Hint: We will use the fact that $ABCD$ is a parallelogram and quadrilateral $PQRS$ is formed due to the intersections of the angle bisectors of the angles of parallelogram $ABCD$. We will use the congruence of opposite angles and the properties of adjacent angles of a parallelogram. We will look at $\mathrm{\Delta }DRC$, $\mathrm{\Delta }APQ$, $\mathrm{\Delta }BQZ$ and $\mathrm{\Delta }ASD$ and the sum of the angles of these triangles.

Complete step-by-step answer:
We know that the adjacent angles of a parallelogram are supplementary. Therefore, we have
$\begin{array}{rl}& 2x+2y=180{}^{\circ }\\ & 2y+2z=180{}^{\circ }\\ & 2z+2w=180{}^{\circ }\\ & 2w+2x=180{}^{\circ }\end{array}$
Dividing by 2 on both sides of all four equations, we get the following set of equations,
$\begin{array}{rl}& x+y=90{}^{\circ }\\ & y+z=90{}^{\circ }\\ & z+w=90{}^{\circ }\\ & w+x=90{}^{\circ }\end{array}$
Now, consider $\mathrm{\Delta }APB$. The sum of the angles of a triangle is $180{}^{\circ }$. Therefore, we have
$x+y+\mathrm{\angle }APB=180{}^{\circ }$.
We have already noted that $x+y=90{}^{\circ }$. This implies that $\mathrm{\angle }APB=90{}^{\circ }$.
Similarly, in $\mathrm{\Delta }DRC$, $w+z+\mathrm{\angle }DRC=180{}^{\circ }$. Substituting $w+z=90{}^{\circ }$, we get $\mathrm{\angle }DRC=90{}^{\circ }$

Now, we know that opposite angles are congruent.
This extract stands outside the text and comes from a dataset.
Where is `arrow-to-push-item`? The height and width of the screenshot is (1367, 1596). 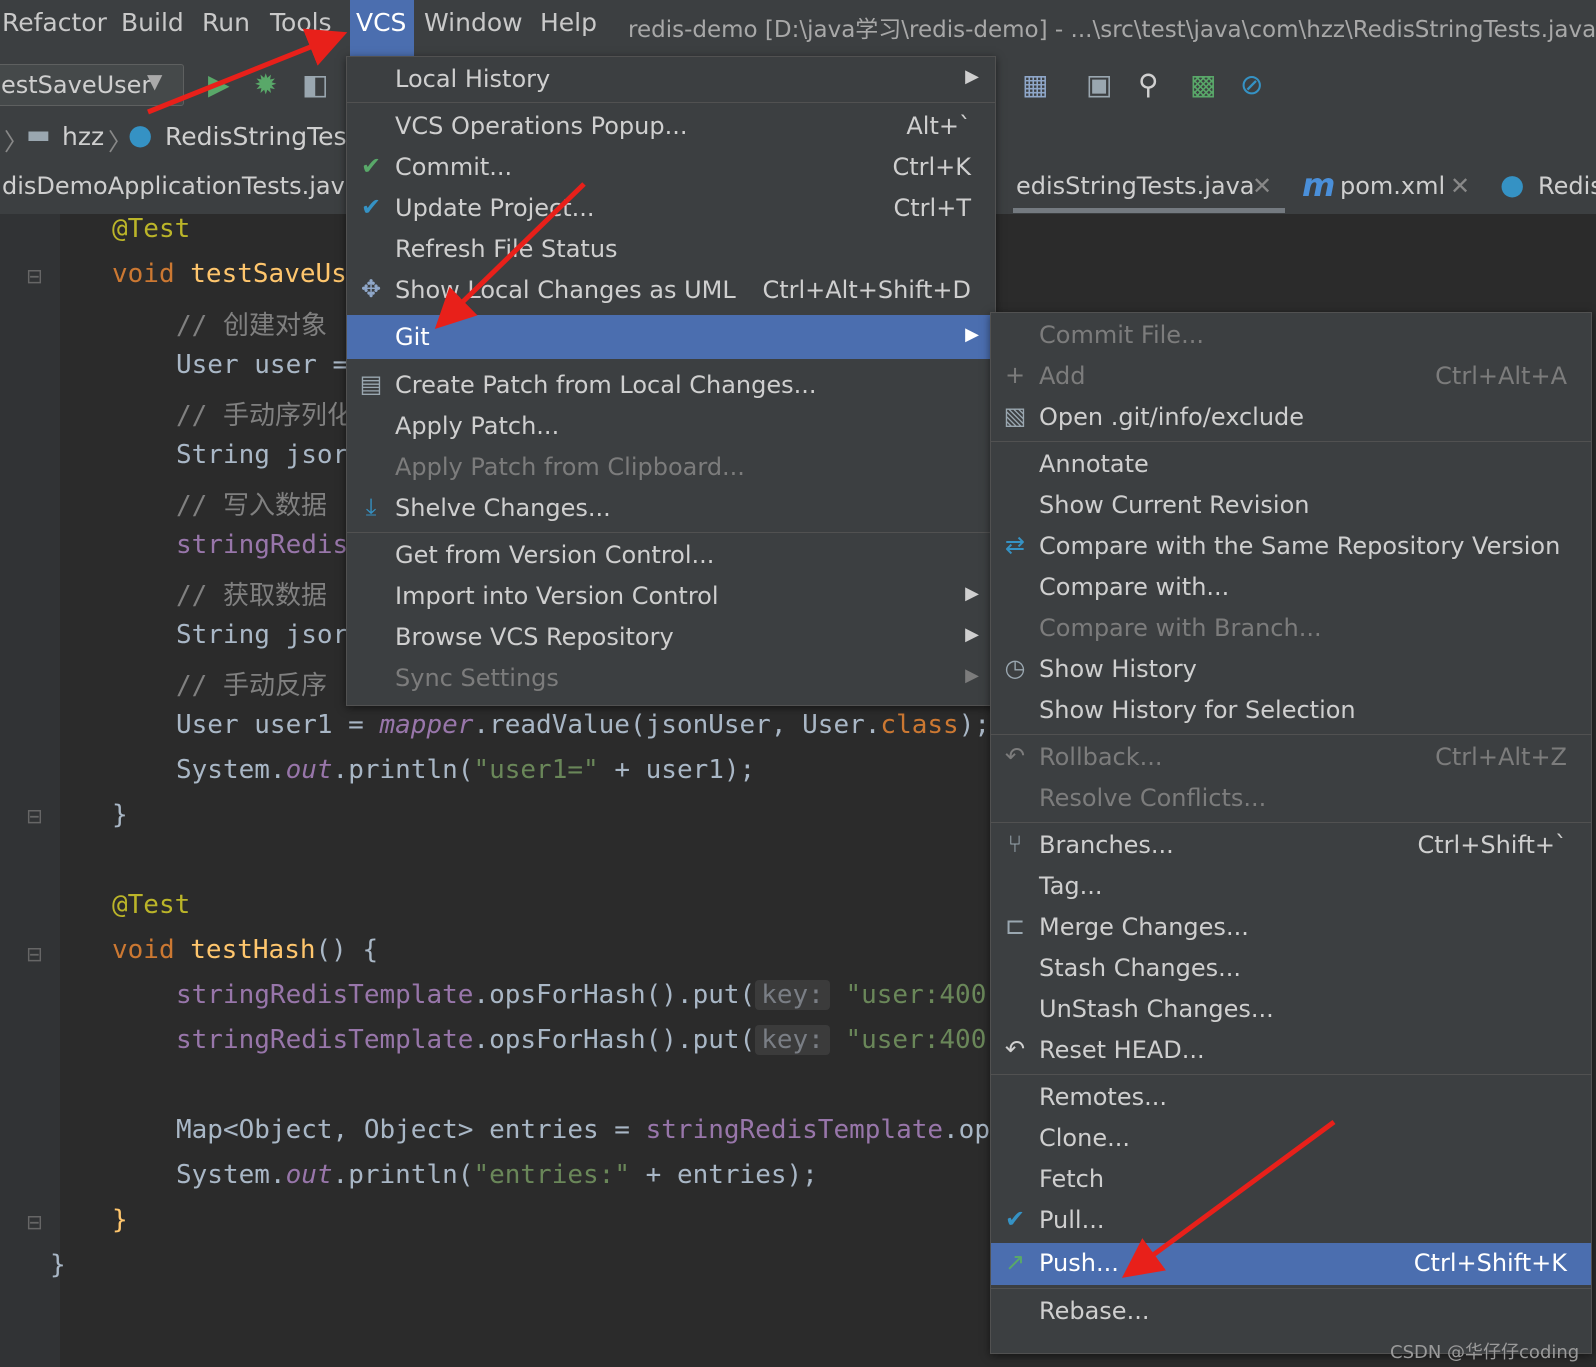
arrow-to-push-item is located at coordinates (1228, 1198). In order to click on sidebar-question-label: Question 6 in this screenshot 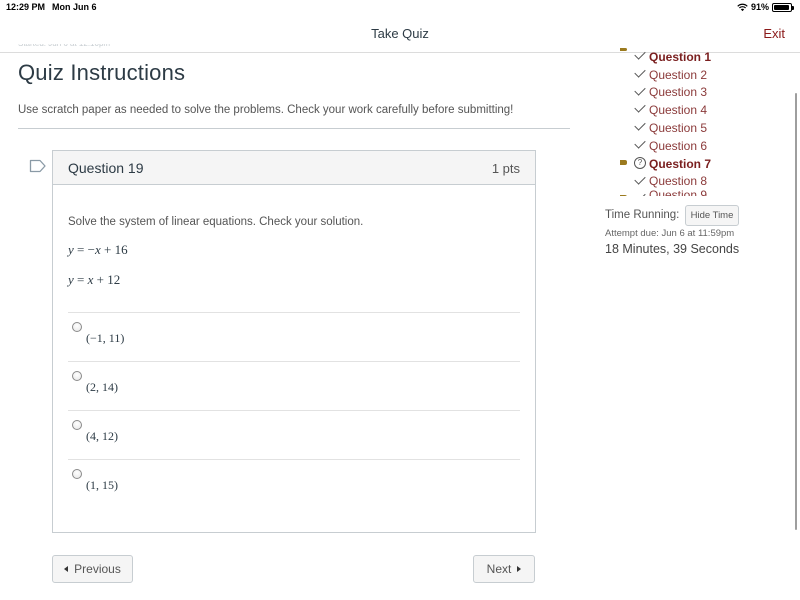, I will do `click(678, 146)`.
Hence, $\mathrm{\angle }ASD=\mathrm{\angle }PSR$ and $\mathrm{\angle }BQC=\mathrm{\angle }PQR$.

Let us consider $\mathrm{\Delta }ASD$. Taking the sum of all the angles of this triangle, we get $x+w+\mathrm{\angle }ASD=180{}^{\circ }$. Again, we already know that $x+w=90{}^{\circ }$. Hence, we have $\mathrm{\angle }ASD=90{}^{\circ }$ and therefore, $\mathrm{\angle }PSR=90{}^{\circ }$.

Now, considering $\mathrm{\Delta }BQC$ and adding all the angles of this triangle, we get $y+z+\mathrm{\angle }BQC=90{}^{\circ }$.

As $y+z=90{}^{\circ }$ , we get $\mathrm{\angle }BQC=90{}^{\circ }$. And because $\mathrm{\angle }BQC$ is the opposite angle of $\mathrm{\angle }PQR$, we have $\mathrm{\angle }PQR=90{}^{\circ }$.

Now, in quadrilateral $PQRS$, all four angles are $90{}^{\circ }$. Hence, it is a rectangle.

So, the correct answer is “Option C”.

Note: From the given information in the question, we are able to conclude that all the angles of the quadrilateral $PQRS$ are right angles. But we have no information to comment on the sides of this quadrilateral. Since, we cannot claim that all sides of this quadrilateral $PQRS$ are equal, we cannot say that it is a square.